By Giuseppe Fonte
ROME (Reuters) – Italy is ready to act if it exceeds budget targets, but sees no need at the moment, Economy Minister Giancarlo Giorgetti said on Monday, ahead of a new set of economic projections for the government expected this week.
“If there is something to correct we will correct it, but basically we are in line,” he said on the sidelines of an event in Trieste, northeast Italy.
Last September, Italy took measures to reduce the deficit-to-GDP ratio, which is expected to fall from the 4.3% forecast this year to 3.6% in 2025 before returning below the Union’s 3% ceiling European in 2026.
The government is scheduled to meet on Tuesday to approve the Treasury’s Economic and Financial Document (DEF) with updated estimates of GDP and public finances.

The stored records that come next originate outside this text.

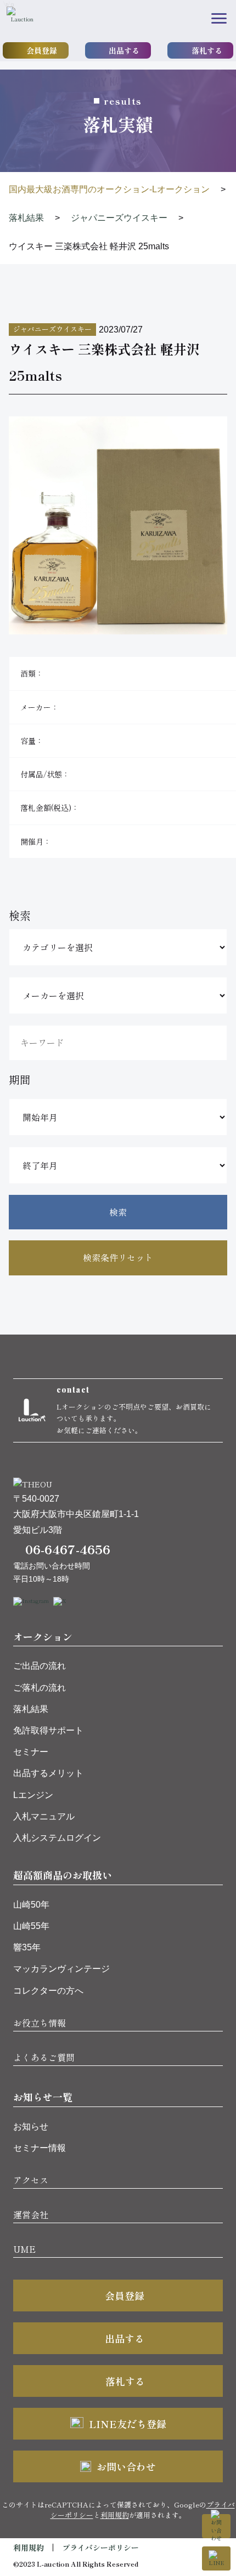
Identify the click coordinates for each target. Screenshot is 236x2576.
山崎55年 (31, 1926)
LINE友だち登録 (127, 2424)
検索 (118, 1211)
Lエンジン (33, 1795)
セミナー (30, 1751)
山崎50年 (31, 1904)
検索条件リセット (118, 1257)
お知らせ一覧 (42, 2097)
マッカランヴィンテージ (61, 1968)
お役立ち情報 (39, 2022)
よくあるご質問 (44, 2057)
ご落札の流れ (39, 1687)
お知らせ (30, 2126)
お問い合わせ (126, 2466)
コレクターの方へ (48, 1990)
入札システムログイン (57, 1837)
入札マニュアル (44, 1816)
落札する (207, 50)
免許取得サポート (48, 1730)
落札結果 (30, 1709)
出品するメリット (48, 1773)
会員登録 (41, 50)
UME (24, 2249)
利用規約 (114, 2515)
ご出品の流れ (39, 1665)
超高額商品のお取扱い (62, 1875)
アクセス (30, 2179)
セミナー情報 (39, 2148)
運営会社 (30, 2214)
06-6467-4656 (67, 1549)
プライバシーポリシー (100, 2547)
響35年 (27, 1947)
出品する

Uncertainty remains over the implementation of the expensive home renovation incentives, which have blown a huge hole in state accounts in 2022 and 2023 and exceeded 210 million euros ($217 million).
These incentives underpin last year’s deficit-to-GDP ratio of 7.2%, which far exceeded the government’s target of 5.3%, and threatens to put Italy’s huge public debt on an upward path towards 140% of GDP from 137.3% recorded in 2023.
Officials had previously said the deficit is expected to be around 4.4% of GDP this year and then fall to just below 4% in 2025, not far above targets.
However, Giorgetti underlined that the government is committed to “exactly” achieving the multi-year objectives announced at the end of 2022.
“Our policy is guided by prudence and responsibility,” he said.
Italy will soon have talks with European Union authorities on a fiscal adjustment path it will need to follow to comply with the latest reform of the bloc’s two-decade-old fiscal rules, which sets a slow but steady pace of tax reduction. deficit and debt from 2025. four to seven years.
Given the transition period between the old and new rules, Rome could announce on Tuesday a series of estimates that simply reflect the current economic and fiscal trend, without setting new targets.
Another option under discussion is for the targets to replicate forecasts based on an unchanged political scenario, a separate official said Monday.
Barring any last-minute surprises, the Treasury’s DEF will cut this year’s GDP growth forecast to 1% from the previous 1.2% indicated in September.
For 2025 Rome now expects growth of 1.2%, down from 1.4%.
Both forecasts are higher than those of the European Commission, the International Monetary Fund and the Italian Central Bank, which see Italian growth below 1% in each of the two years.